[AVAILABLE RECORDS]
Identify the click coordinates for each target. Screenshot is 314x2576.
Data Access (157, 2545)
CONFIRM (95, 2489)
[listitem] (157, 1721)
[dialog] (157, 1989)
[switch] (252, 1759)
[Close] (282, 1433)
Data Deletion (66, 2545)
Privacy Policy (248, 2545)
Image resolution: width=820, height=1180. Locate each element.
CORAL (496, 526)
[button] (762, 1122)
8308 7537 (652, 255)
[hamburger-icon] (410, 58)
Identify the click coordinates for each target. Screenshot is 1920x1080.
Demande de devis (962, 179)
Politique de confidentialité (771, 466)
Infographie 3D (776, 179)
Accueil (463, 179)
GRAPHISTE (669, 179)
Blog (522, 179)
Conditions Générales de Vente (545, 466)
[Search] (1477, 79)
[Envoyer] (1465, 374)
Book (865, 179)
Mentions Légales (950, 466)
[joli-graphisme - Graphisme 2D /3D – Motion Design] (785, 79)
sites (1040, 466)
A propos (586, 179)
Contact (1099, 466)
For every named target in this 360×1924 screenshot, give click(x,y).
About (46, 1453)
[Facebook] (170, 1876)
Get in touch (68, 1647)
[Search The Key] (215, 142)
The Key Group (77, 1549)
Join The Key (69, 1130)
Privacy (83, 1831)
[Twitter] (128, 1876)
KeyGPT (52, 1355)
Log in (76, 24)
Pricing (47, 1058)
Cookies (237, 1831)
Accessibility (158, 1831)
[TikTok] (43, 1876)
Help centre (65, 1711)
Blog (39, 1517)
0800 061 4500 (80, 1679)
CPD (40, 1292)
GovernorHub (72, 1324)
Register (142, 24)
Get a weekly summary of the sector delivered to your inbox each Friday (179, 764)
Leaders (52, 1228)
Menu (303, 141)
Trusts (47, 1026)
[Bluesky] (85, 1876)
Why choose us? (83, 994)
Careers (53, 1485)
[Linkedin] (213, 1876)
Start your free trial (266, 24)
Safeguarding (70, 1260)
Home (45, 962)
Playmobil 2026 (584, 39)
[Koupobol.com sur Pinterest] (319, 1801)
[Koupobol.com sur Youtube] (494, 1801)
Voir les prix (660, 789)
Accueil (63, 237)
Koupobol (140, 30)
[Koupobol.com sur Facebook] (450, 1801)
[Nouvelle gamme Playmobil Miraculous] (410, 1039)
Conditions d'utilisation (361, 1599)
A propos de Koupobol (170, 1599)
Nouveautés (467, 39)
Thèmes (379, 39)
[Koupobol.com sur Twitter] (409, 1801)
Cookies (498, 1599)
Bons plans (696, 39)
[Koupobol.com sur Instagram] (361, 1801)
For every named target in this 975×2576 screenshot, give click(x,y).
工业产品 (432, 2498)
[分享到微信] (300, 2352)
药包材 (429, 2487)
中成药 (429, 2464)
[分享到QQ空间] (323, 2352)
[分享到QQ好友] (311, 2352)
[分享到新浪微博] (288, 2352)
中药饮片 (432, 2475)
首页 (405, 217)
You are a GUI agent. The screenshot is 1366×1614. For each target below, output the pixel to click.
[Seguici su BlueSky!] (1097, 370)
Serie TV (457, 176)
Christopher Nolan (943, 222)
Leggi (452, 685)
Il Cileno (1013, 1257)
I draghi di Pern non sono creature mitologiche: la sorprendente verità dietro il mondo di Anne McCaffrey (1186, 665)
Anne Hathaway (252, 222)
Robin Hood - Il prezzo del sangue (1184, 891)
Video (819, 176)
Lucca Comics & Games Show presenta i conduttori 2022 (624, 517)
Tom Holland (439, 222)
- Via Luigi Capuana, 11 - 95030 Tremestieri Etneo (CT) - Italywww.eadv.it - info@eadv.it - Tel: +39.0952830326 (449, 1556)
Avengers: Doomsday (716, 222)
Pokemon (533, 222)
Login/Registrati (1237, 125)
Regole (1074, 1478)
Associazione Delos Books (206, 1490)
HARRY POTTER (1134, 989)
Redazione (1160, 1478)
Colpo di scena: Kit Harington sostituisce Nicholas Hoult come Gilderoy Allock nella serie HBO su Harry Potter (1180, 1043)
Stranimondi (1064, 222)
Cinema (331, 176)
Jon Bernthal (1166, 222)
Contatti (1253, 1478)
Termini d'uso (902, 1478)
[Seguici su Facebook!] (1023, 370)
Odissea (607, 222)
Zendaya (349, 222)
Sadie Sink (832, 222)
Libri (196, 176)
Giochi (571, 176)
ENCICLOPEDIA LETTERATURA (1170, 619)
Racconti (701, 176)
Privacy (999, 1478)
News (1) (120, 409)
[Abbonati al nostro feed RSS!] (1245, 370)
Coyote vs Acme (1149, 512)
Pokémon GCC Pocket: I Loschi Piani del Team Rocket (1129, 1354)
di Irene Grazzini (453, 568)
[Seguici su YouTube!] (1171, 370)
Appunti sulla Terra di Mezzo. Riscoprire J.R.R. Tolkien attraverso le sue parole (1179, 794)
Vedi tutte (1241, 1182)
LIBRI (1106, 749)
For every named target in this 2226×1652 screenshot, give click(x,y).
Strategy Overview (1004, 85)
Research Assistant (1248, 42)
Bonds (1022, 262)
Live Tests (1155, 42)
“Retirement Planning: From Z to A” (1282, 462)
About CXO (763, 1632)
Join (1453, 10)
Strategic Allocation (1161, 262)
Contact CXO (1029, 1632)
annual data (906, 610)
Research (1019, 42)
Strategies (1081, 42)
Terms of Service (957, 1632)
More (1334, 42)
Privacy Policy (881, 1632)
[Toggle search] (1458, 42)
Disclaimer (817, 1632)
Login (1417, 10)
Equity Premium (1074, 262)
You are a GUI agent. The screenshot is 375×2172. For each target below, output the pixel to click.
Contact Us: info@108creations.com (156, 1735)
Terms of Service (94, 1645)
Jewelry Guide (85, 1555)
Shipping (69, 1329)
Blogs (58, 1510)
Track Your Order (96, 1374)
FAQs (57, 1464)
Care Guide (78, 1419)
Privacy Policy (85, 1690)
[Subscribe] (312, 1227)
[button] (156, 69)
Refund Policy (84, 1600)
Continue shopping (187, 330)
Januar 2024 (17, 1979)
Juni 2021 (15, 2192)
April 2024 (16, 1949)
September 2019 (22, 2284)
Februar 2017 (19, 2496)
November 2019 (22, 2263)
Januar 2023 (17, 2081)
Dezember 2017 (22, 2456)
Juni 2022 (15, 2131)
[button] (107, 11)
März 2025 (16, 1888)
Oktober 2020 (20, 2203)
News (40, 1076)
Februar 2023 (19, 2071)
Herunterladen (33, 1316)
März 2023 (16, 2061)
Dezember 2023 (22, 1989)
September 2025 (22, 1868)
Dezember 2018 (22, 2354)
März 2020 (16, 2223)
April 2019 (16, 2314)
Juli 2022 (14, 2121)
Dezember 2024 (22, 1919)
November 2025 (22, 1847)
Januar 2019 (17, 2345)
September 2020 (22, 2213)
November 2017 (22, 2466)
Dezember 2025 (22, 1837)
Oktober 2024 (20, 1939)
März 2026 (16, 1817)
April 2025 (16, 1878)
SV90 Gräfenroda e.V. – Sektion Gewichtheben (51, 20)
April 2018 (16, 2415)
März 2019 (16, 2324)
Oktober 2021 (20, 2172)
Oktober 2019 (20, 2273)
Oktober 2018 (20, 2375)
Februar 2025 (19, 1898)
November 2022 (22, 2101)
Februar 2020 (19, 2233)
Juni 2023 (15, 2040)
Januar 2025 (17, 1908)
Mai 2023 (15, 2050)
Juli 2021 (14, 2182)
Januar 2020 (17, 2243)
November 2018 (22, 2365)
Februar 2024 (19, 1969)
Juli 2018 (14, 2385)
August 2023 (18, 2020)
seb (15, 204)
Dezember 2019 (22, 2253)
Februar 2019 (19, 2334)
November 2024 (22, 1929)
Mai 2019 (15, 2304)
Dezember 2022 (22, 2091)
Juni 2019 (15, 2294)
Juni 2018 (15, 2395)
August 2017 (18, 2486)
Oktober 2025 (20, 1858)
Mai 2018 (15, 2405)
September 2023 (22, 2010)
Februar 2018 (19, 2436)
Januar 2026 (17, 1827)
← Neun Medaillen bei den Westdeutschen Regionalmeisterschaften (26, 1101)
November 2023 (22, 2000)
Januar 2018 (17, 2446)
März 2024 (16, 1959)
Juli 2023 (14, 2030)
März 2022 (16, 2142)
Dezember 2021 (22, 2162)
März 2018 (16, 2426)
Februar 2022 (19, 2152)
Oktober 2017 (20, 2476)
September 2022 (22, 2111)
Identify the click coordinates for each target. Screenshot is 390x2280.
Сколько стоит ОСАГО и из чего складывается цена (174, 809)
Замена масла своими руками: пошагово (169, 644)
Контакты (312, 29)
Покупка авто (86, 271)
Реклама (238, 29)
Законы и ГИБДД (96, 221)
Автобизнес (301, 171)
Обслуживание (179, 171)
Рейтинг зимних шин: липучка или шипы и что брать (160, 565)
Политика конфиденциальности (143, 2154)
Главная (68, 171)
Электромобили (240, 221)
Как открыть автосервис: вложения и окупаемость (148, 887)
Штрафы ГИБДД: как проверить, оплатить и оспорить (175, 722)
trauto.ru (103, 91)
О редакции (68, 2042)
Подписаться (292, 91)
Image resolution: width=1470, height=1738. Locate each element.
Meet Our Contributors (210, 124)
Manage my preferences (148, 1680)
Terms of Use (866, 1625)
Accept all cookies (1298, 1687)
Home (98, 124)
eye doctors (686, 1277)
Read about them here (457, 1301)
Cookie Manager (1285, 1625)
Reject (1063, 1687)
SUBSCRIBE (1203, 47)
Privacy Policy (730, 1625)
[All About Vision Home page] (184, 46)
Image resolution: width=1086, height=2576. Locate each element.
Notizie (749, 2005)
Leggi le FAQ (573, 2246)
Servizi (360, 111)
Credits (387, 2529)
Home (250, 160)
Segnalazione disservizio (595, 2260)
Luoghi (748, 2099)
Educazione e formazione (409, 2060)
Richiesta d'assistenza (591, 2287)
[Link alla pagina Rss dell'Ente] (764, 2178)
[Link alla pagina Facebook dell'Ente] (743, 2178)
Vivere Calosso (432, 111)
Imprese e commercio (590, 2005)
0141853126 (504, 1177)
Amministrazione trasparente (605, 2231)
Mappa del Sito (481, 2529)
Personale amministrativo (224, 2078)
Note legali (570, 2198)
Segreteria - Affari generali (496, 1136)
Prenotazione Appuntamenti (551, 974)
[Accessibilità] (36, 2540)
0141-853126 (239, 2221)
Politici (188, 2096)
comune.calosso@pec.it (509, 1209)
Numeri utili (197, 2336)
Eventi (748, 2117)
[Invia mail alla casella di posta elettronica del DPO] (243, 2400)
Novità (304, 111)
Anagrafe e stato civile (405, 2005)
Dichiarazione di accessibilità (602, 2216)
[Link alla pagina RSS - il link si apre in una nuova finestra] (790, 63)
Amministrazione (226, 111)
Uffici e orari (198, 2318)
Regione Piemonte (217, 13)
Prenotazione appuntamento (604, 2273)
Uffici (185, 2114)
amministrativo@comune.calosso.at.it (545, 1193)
[/AVAILABLE RECORDS]
## DIRECTIONS FOR THIS TASK
Quote exactly the first line of the data and every line after it through the one holding "Privacy Policy (248, 2545)".

## COMPLETED TASK
Identify the click coordinates for each target. Screenshot is 314x2576.
Data Access (157, 2545)
CONFIRM (95, 2489)
[listitem] (157, 1721)
[dialog] (157, 1989)
[switch] (252, 1759)
[Close] (282, 1433)
Data Deletion (66, 2545)
Privacy Policy (248, 2545)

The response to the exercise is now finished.